## Given exercise 1
In the court opinion about the Philadelphia Warwick Company, how many shares of stock were issued for each $1000 of debentures?
## Given exercise 2
Continue the court opinion about the Philadelphia Warwick Company from the point where it stops.
Begin Document text
PHILADELPHIA WARWICK Co. et al.



The opinion of the court was delivered by: KALODNER

Plaintiffs, Jennie Guettel and J. C. Kreuger, each own a $ 250 debenture bond and six shares of stock of the Philadelphia Warwick Company, which owns and operates a hotel-apartment house in the City of Philadelphia. The intervening plaintiff, Philip K. Herr owns $ 4500 of the debentures of the Philadelphia Warwick Company and 108 shares of its stock. There is presently outstanding a total of $ 1,967,850 of the debentures and 47,691 shares of its stock. It may be stated parenthetically there were 24 shares of stock issued for each $ 1000 of debentures.

Plaintiffs, Guettel and Kreuger, filed a complaint on July 3, 1945 seeking a temporary injunction restraining the Corporation and Watkins and Wilson, two of its officers and principal security holders, as well as the Tradesmens National Bank and Trust Company, indenture trustee, from taking any steps to carry out a plan to modify the terms and conditions of the indenture and from consummating a proposed $ 1,400,000 mortgage on the hotel property. The complaint asked further equitable relief as will subsequently appear. At the hearing July 30, 1945, the plaintiffs withdrew their prayer for a temporary injunction, and it was agreed by the parties that the matter should be treated as upon final hearing. After the plaintiffs presented their testimony, the defendants moved to dismiss on the ground that a cause of action had not been established.

 Upon consideration of the pleadings, testimony, and the arguments of counsel, I make the following findings of fact:

 1. The plaintiffs, Jennie Guettel and J. C. Kreuger, are holders of debentures in the principal amount of $ 250 each and voting trust certificates for six shares of common stock each of the defendant, Philadelphia Warwick Company, hereinafter called the company.
End Document text
Begin Provided data
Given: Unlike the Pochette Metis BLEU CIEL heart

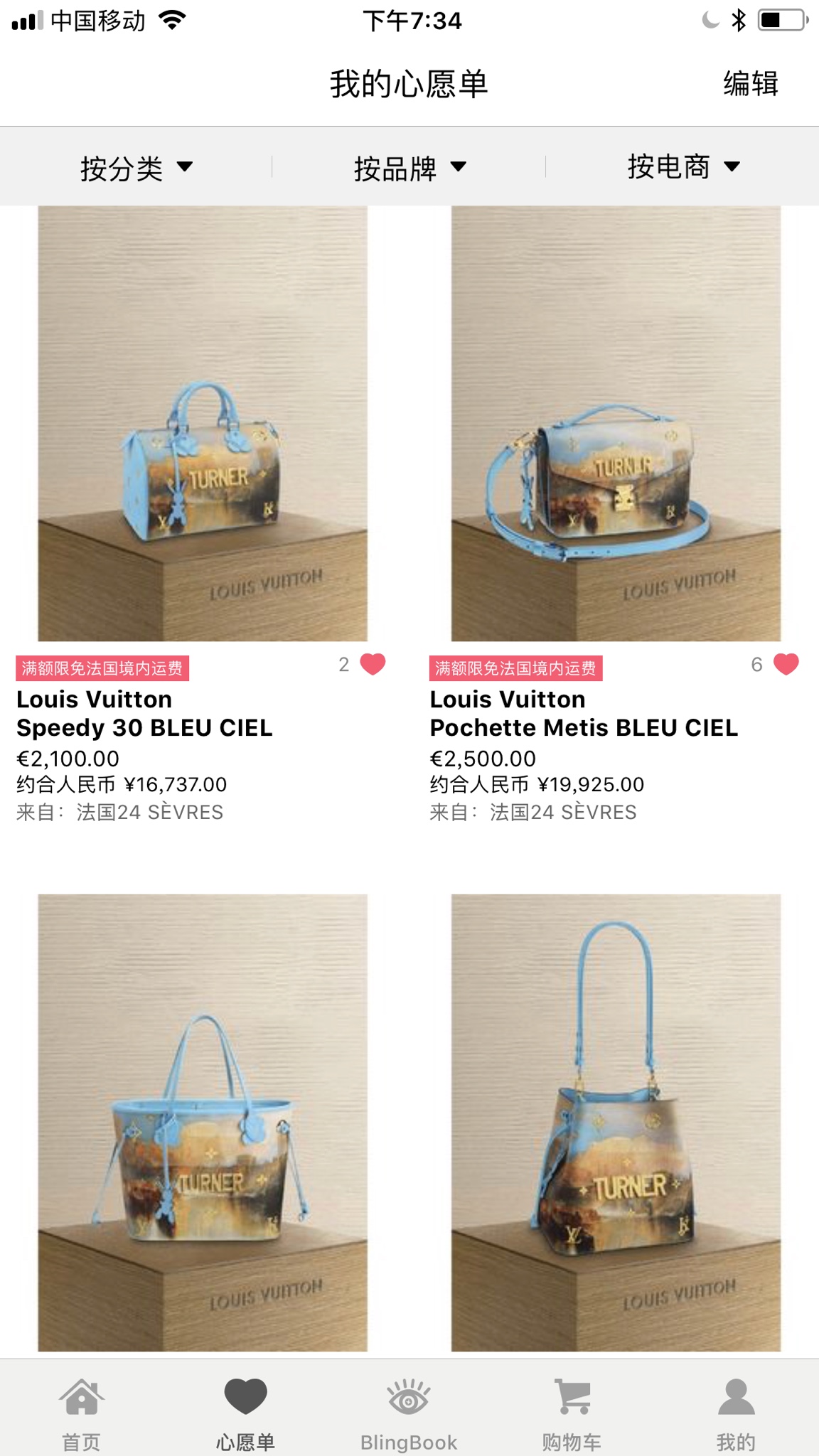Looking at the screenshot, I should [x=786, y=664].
End Provided data
## Exercise answer 1
24 shares

## Exercise answer 2
 2. The intervening plaintiff, Philip K. Herr, is a holder of debentures in the principal amount of $ 4500 and voting trust certificates for 108 shares of common stock of the company.

 3. Plaintiffs, Guettel and Kreuger, are residents of Illinois. The intervening plaintiff, Herr, is a resident of Pittsburgh, Pennsylvania. Defendant, company, is a corporation of Pennsylvania. The individual defendants are residents of Philadelphia, and the defendant, Tradesmens National Bank & Trust Company, is a corporation of the United States having its principal office and place of business in Philadelphia, Pennsylvania.

 4. The company was reorganized in 1936 or 1937 under Section 77B of the Federal Bankruptcy Act, 11 U.S.C.A. § 207, pursuant to an amended plan of reorganization dated January 20, 1936 amending the original plan of reorganization dated June 1, 1935, promulgated by the company which was accompanied by a letter of the company to the holders of the then securities secured upon the property of the company, said letter being dated June 8, 1935.

 5. Said letter of June 8, 1935 purported to explain the proceedings, the history of the company and the proposed reorganization plan and had annexed thereto, a statement of Assets and of Liabilities and Capital of February 28, 1935 and a Pro Forma Balance Sheet as at March 1, 1935 after giving effect to the proposed reorganization plan.

 6. The individual defendants, Herman M. Watkins and Gabriel Wilson, were not responsible for any of the statements made by the company or other persons in respect to the said original or the said amended reorganization plan of the company.

 7. Said letter of June 8, 1935 did not purport to be a part of the original plan, nor did it purport to constitute or contain conditions which would be binding upon the company in respect of the plan that would finally be adopted by the company and approved by the required security holders and by the Court.

 8. It was not the intention of the company or of any of the parties in interest, or of the Court, that the said letter of June 8, 1935 or anything other than the terms of the amended reorganization plan should be binding upon the company or any of the parties.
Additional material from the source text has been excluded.